Ok, I just PR’d my Half-Marathon time by over 2 freakin’ minutes??!!! What the hell is wrong with me? It wasn’t until a little later when I met up with my coach who asked how I did. My initial reaction was that of disappointment but then followed up with I PR’d by over two minutes. He was like what? He was then like “that’s awesome!” I thought huh, yeah what am I disappointed about? I guess sometimes you can’t see the forest for the trees.
Last week I was talking about it with my strength coach, Fernando, and explaining how I was able to PR that race being 6 years older and 20 lbs heavier. Fernando said you are “older and faster” and I added “and fatter too”. Hence the title Older, Fatter, and Faster! Pretty funny.
I have actually dropped about 15 lbs so far since the beginning of this season and am on track to lose at least another 15 by Ironman Mont-Tremblant in August. Getting down another 15 lbs will only serve to make me that much faster. I have PR’d both races I have done this season, so I am off to a good start and the sky is the limit here.
Next up is the French Creek Olympic Distance Triathlon in late May. This will be a good indicator of where my triathlon fitness lies by putting together all the disciplines. I am anticipating some improvement in the swim with some of the changes in technique I have made that have improved my times in the pool. Running off the bike will be interesting to see if I can sustain my improved pace with some bike legs. 2016 is proving to be off to a good start to a hopeful season.
Six weeks ago I had this compulsive idea to sign up for the Blues Cruise 50k Ultra Trail run. I found out about the race through a friend who had done it a few years ago and it has always been floating around in my mind. I really didn’t have any real intentions to do another race after finishing the Steelman Olympic Tri in August. I always wanted to try doing an ultra-running event and something finally jarred me to sign up for this one. I had already fallen pretty deeply into off-season mode at this point and had already gained about 13 lbs, so getting into greater-than-marathon shape would be a bit of a stretch. I changed my goal to basically building up some longer than marathon endurance and not really focus on speed. Instead, I would just enjoy the being out on the trail for the day.

== Task objective ==
Answer these questions about the racing post above:
1. By how much did the writer beat the previous half-marathon best time?
2. Which race comes next, and when is it?
3. About how much weight had the writer gained before signing up for the Blues Cruise 50k Ultra Trail run?

== Information ==
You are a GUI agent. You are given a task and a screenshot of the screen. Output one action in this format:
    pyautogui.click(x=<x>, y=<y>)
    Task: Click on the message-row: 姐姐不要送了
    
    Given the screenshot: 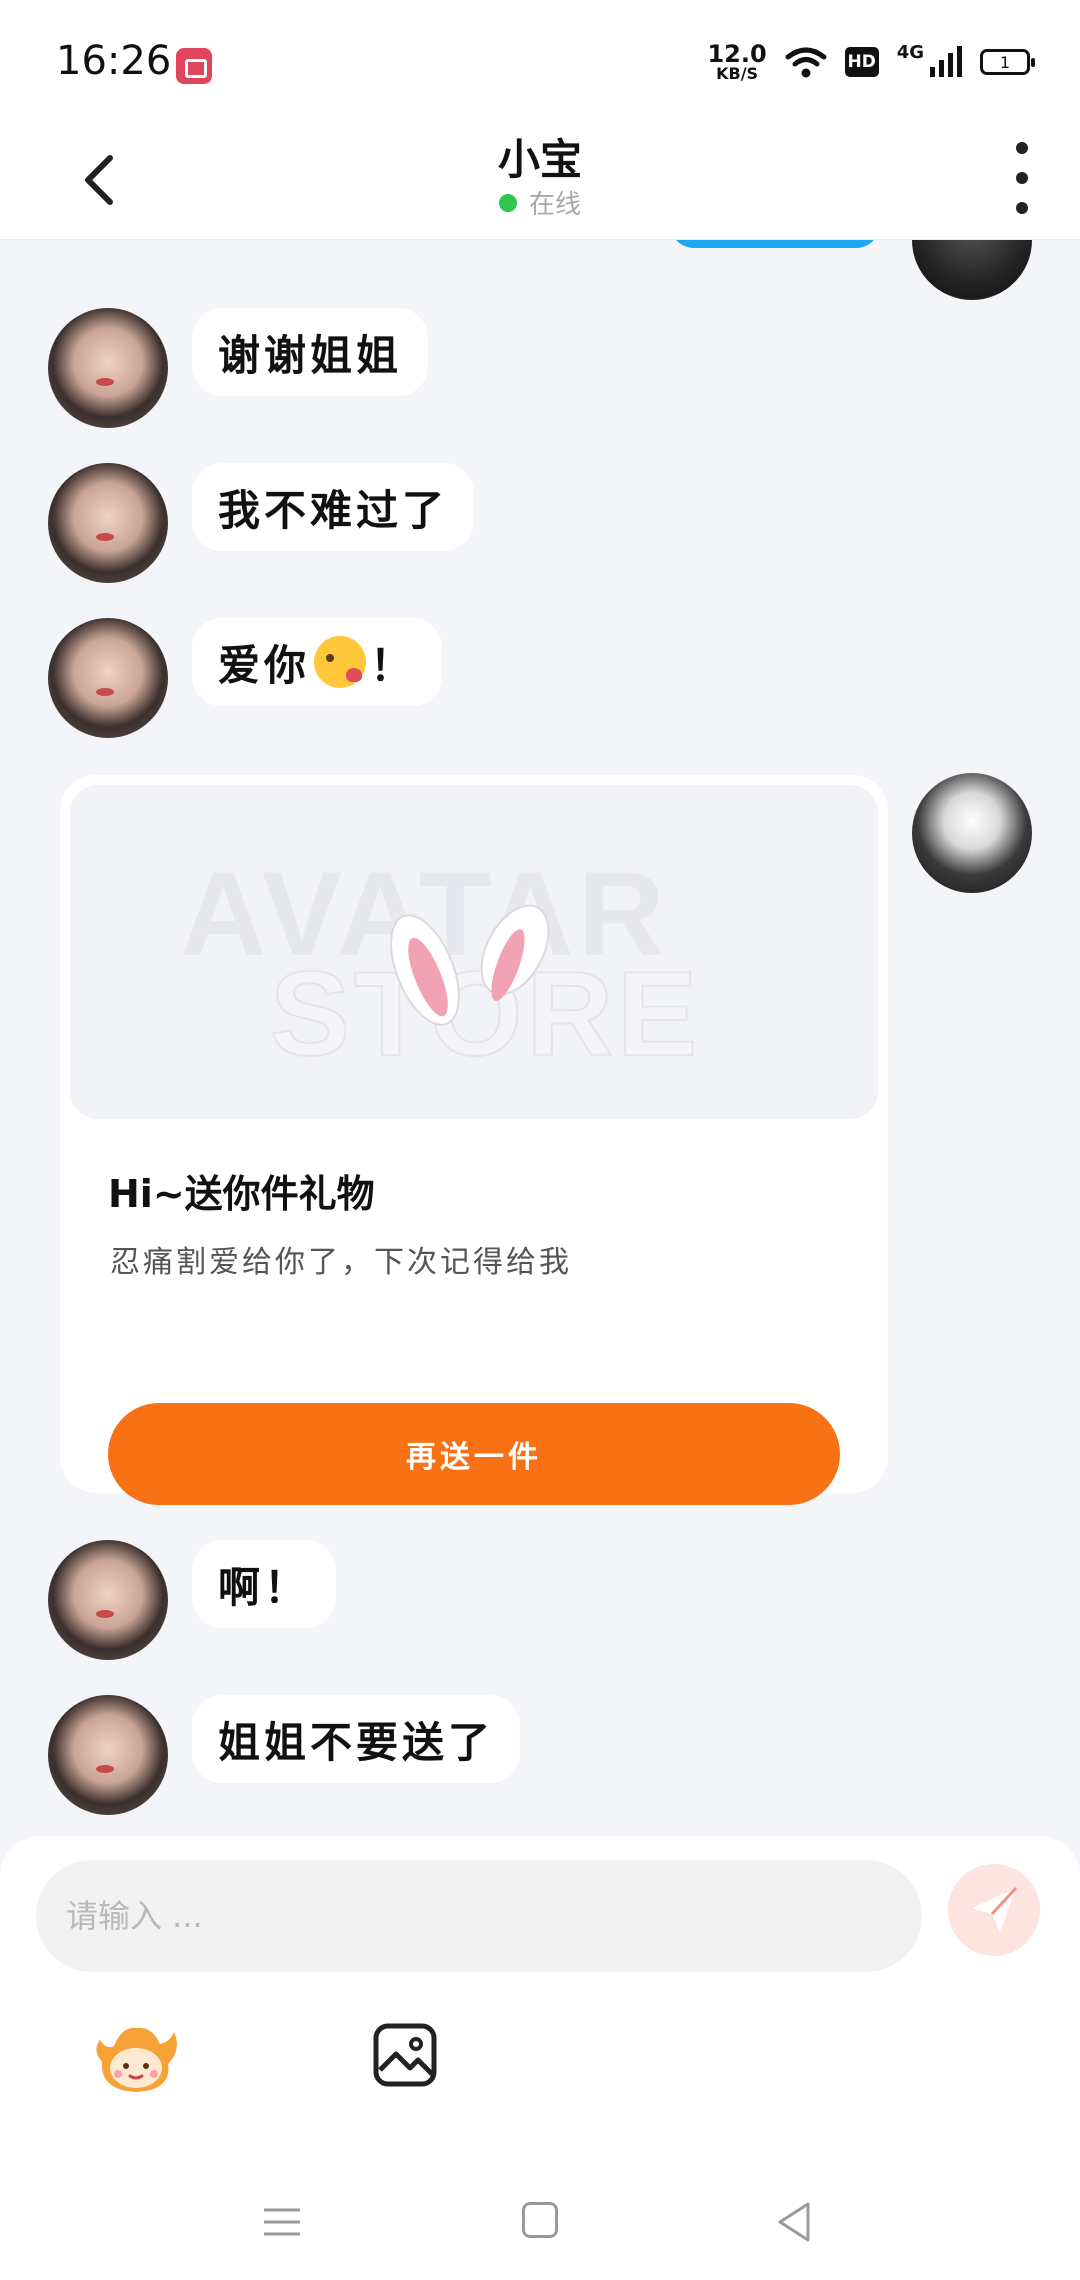 What is the action you would take?
    pyautogui.click(x=284, y=1755)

== Result of this exercise ==
1. By over two minutes.
2. The French Creek Olympic Distance Triathlon, in late May.
3. About 13 lbs.